• PROBLEM TO SOLVE
Every entry must be duplicated word for word.

• Stored records
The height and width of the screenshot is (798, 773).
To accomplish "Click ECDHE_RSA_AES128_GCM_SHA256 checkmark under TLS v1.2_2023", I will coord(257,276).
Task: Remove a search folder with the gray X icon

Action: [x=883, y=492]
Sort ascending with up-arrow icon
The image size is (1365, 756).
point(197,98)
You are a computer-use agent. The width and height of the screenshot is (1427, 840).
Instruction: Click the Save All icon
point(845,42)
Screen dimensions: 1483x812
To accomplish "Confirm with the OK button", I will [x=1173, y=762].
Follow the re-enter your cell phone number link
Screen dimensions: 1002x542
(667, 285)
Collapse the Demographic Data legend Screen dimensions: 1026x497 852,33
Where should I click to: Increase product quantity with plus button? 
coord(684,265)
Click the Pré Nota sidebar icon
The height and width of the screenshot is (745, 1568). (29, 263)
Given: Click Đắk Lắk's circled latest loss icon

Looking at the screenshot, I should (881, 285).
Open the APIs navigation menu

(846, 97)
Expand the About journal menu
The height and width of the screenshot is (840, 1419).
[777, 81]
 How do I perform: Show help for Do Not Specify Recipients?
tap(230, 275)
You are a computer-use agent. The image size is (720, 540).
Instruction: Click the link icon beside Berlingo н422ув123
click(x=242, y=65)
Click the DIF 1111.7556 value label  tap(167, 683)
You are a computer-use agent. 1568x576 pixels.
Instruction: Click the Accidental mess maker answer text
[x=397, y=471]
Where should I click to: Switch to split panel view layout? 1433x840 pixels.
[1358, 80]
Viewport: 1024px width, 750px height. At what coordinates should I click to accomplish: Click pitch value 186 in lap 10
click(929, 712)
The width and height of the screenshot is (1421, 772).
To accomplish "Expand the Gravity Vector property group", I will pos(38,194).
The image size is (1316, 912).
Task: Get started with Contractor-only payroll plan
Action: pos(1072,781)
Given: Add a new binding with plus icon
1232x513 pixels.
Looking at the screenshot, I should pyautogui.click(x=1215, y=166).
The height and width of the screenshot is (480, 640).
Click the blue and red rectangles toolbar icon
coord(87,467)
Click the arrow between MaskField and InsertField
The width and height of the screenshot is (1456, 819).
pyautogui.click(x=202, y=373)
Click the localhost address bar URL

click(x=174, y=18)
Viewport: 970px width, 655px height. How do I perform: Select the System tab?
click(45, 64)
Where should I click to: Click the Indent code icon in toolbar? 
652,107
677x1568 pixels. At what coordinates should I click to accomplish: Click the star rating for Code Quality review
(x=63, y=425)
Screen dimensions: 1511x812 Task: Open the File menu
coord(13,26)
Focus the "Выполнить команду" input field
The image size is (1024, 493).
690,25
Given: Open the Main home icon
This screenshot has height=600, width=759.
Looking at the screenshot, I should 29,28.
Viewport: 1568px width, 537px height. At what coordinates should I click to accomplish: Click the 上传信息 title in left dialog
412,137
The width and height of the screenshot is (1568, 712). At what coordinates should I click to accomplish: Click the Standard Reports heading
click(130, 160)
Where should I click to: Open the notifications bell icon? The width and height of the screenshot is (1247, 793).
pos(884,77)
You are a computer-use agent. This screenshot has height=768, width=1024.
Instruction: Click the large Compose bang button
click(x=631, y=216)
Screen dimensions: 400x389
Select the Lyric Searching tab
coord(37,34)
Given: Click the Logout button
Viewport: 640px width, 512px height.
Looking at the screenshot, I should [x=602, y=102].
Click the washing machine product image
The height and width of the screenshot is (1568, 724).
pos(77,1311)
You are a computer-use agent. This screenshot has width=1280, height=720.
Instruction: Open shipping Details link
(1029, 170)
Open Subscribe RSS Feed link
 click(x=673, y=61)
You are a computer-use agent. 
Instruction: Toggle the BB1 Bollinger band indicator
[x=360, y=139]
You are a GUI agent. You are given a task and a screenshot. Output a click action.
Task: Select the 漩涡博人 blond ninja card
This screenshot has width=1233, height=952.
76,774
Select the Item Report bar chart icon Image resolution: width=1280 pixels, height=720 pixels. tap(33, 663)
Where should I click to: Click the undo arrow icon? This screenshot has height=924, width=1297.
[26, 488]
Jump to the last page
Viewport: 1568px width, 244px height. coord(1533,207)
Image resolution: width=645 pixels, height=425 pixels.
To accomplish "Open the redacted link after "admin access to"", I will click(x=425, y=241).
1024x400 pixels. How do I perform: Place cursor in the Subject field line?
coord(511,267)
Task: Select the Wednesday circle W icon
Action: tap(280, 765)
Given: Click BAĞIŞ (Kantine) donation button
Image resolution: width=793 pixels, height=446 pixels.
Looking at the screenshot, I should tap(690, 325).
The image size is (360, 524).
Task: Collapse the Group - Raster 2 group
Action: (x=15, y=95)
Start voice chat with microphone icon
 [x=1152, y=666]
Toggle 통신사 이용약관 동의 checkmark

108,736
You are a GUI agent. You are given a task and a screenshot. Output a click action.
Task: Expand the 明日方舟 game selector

• REPLY
The height and width of the screenshot is (798, 773).
To accomplish "Click ECDHE_RSA_AES128_GCM_SHA256 checkmark under TLS v1.2_2023", I will coord(257,276).
Task: Remove a search folder with the gray X icon

Action: [x=883, y=492]
Sort ascending with up-arrow icon
The image size is (1365, 756).
point(197,98)
You are a computer-use agent. The width and height of the screenshot is (1427, 840).
Instruction: Click the Save All icon
point(845,42)
Screen dimensions: 1483x812
To accomplish "Confirm with the OK button", I will [x=1173, y=762].
Follow the re-enter your cell phone number link
Screen dimensions: 1002x542
(667, 285)
Collapse the Demographic Data legend Screen dimensions: 1026x497 852,33
Where should I click to: Increase product quantity with plus button? 
coord(684,265)
Click the Pré Nota sidebar icon
The height and width of the screenshot is (745, 1568). (29, 263)
Given: Click Đắk Lắk's circled latest loss icon

Looking at the screenshot, I should (881, 285).
Open the APIs navigation menu

(846, 97)
Expand the About journal menu
The height and width of the screenshot is (840, 1419).
[777, 81]
 How do I perform: Show help for Do Not Specify Recipients?
tap(230, 275)
You are a computer-use agent. The image size is (720, 540).
Instruction: Click the link icon beside Berlingo н422ув123
click(x=242, y=65)
Click the DIF 1111.7556 value label  tap(167, 683)
You are a computer-use agent. 1568x576 pixels.
Instruction: Click the Accidental mess maker answer text
[x=397, y=471]
Where should I click to: Switch to split panel view layout? 1433x840 pixels.
[1358, 80]
Viewport: 1024px width, 750px height. At what coordinates should I click to accomplish: Click pitch value 186 in lap 10
click(929, 712)
The width and height of the screenshot is (1421, 772).
To accomplish "Expand the Gravity Vector property group", I will pos(38,194).
The image size is (1316, 912).
Task: Get started with Contractor-only payroll plan
Action: pos(1072,781)
Given: Add a new binding with plus icon
1232x513 pixels.
Looking at the screenshot, I should pyautogui.click(x=1215, y=166).
The height and width of the screenshot is (480, 640).
Click the blue and red rectangles toolbar icon
coord(87,467)
Click the arrow between MaskField and InsertField
The width and height of the screenshot is (1456, 819).
pyautogui.click(x=202, y=373)
Click the localhost address bar URL

click(x=174, y=18)
Viewport: 970px width, 655px height. How do I perform: Select the System tab?
click(45, 64)
Where should I click to: Click the Indent code icon in toolbar? 
652,107
677x1568 pixels. At what coordinates should I click to accomplish: Click the star rating for Code Quality review
(x=63, y=425)
Screen dimensions: 1511x812 Task: Open the File menu
coord(13,26)
Focus the "Выполнить команду" input field
The image size is (1024, 493).
690,25
Given: Open the Main home icon
This screenshot has height=600, width=759.
Looking at the screenshot, I should 29,28.
Viewport: 1568px width, 537px height. At what coordinates should I click to accomplish: Click the 上传信息 title in left dialog
412,137
The width and height of the screenshot is (1568, 712). At what coordinates should I click to accomplish: Click the Standard Reports heading
click(130, 160)
Where should I click to: Open the notifications bell icon? The width and height of the screenshot is (1247, 793).
pos(884,77)
You are a computer-use agent. This screenshot has height=768, width=1024.
Instruction: Click the large Compose bang button
click(x=631, y=216)
Screen dimensions: 400x389
Select the Lyric Searching tab
coord(37,34)
Given: Click the Logout button
Viewport: 640px width, 512px height.
Looking at the screenshot, I should [x=602, y=102].
Click the washing machine product image
The height and width of the screenshot is (1568, 724).
pos(77,1311)
You are a computer-use agent. This screenshot has width=1280, height=720.
Instruction: Open shipping Details link
(1029, 170)
Open Subscribe RSS Feed link
 click(x=673, y=61)
You are a computer-use agent. 
Instruction: Toggle the BB1 Bollinger band indicator
[x=360, y=139]
You are a GUI agent. You are given a task and a screenshot. Output a click action.
Task: Select the 漩涡博人 blond ninja card
This screenshot has width=1233, height=952.
76,774
Select the Item Report bar chart icon Image resolution: width=1280 pixels, height=720 pixels. tap(33, 663)
Where should I click to: Click the undo arrow icon? This screenshot has height=924, width=1297.
[26, 488]
Jump to the last page
Viewport: 1568px width, 244px height. coord(1533,207)
Image resolution: width=645 pixels, height=425 pixels.
To accomplish "Open the redacted link after "admin access to"", I will click(x=425, y=241).
1024x400 pixels. How do I perform: Place cursor in the Subject field line?
coord(511,267)
Task: Select the Wednesday circle W icon
Action: tap(280, 765)
Given: Click BAĞIŞ (Kantine) donation button
Image resolution: width=793 pixels, height=446 pixels.
Looking at the screenshot, I should tap(690, 325).
The image size is (360, 524).
Task: Collapse the Group - Raster 2 group
Action: (x=15, y=95)
Start voice chat with microphone icon
 [x=1152, y=666]
Toggle 통신사 이용약관 동의 checkmark

108,736
You are a GUI agent. You are given a task and a screenshot. Output a click action.
Task: Expand the 明日方舟 game selector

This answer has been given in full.